— begin GIVEN RECORDS —

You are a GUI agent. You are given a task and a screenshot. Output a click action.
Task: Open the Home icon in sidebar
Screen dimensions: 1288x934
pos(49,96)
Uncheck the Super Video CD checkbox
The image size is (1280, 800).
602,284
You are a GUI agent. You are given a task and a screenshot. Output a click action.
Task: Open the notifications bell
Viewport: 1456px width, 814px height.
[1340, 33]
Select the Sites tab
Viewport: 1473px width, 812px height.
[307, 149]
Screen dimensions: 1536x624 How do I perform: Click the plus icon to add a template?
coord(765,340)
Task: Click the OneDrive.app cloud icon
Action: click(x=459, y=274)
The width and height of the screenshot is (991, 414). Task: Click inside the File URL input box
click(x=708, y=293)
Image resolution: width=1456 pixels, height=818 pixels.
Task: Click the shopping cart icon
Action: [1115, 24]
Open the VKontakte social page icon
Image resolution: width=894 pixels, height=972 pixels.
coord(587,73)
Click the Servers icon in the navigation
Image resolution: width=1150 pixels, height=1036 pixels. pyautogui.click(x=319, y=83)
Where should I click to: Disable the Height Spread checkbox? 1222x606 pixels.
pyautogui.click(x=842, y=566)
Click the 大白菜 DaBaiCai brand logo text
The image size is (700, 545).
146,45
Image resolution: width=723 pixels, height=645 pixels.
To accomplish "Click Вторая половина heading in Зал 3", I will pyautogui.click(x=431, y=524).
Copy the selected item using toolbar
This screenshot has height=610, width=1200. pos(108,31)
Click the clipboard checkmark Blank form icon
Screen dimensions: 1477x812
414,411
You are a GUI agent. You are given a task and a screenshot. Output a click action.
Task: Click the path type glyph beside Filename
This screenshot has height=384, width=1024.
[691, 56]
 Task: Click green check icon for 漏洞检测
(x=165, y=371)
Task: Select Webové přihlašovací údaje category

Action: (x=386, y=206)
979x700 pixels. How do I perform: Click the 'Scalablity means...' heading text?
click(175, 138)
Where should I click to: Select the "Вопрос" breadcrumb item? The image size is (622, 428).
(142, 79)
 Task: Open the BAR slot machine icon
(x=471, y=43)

— end GIVEN RECORDS —

WORK TO COMPLETE: Could you reproduce the rows above, substituting "check box" for every "checkbox" and leaving the rest untouched?

TASK ANSWER:
You are a GUI agent. You are given a task and a screenshot. Output a click action.
Task: Open the Home icon in sidebar
Screen dimensions: 1288x934
pos(49,96)
Uncheck the Super Video CD check box
The image size is (1280, 800).
602,284
You are a GUI agent. You are given a task and a screenshot. Output a click action.
Task: Open the notifications bell
Viewport: 1456px width, 814px height.
[1340, 33]
Select the Sites tab
Viewport: 1473px width, 812px height.
[307, 149]
Screen dimensions: 1536x624 How do I perform: Click the plus icon to add a template?
coord(765,340)
Task: Click the OneDrive.app cloud icon
Action: click(x=459, y=274)
The width and height of the screenshot is (991, 414). Task: Click inside the File URL input box
click(x=708, y=293)
Image resolution: width=1456 pixels, height=818 pixels.
Task: Click the shopping cart icon
Action: [1115, 24]
Open the VKontakte social page icon
Image resolution: width=894 pixels, height=972 pixels.
coord(587,73)
Click the Servers icon in the navigation
Image resolution: width=1150 pixels, height=1036 pixels. pyautogui.click(x=319, y=83)
Where should I click to: Disable the Height Spread check box? 1222x606 pixels.
pyautogui.click(x=842, y=566)
Click the 大白菜 DaBaiCai brand logo text
The image size is (700, 545).
146,45
Image resolution: width=723 pixels, height=645 pixels.
To accomplish "Click Вторая половина heading in Зал 3", I will pyautogui.click(x=431, y=524).
Copy the selected item using toolbar
This screenshot has height=610, width=1200. pos(108,31)
Click the clipboard checkmark Blank form icon
Screen dimensions: 1477x812
414,411
You are a GUI agent. You are given a task and a screenshot. Output a click action.
Task: Click the path type glyph beside Filename
This screenshot has height=384, width=1024.
[691, 56]
 Task: Click green check icon for 漏洞检测
(x=165, y=371)
Task: Select Webové přihlašovací údaje category

Action: (x=386, y=206)
979x700 pixels. How do I perform: Click the 'Scalablity means...' heading text?
click(175, 138)
Where should I click to: Select the "Вопрос" breadcrumb item? The image size is (622, 428).
(142, 79)
 Task: Open the BAR slot machine icon
(x=471, y=43)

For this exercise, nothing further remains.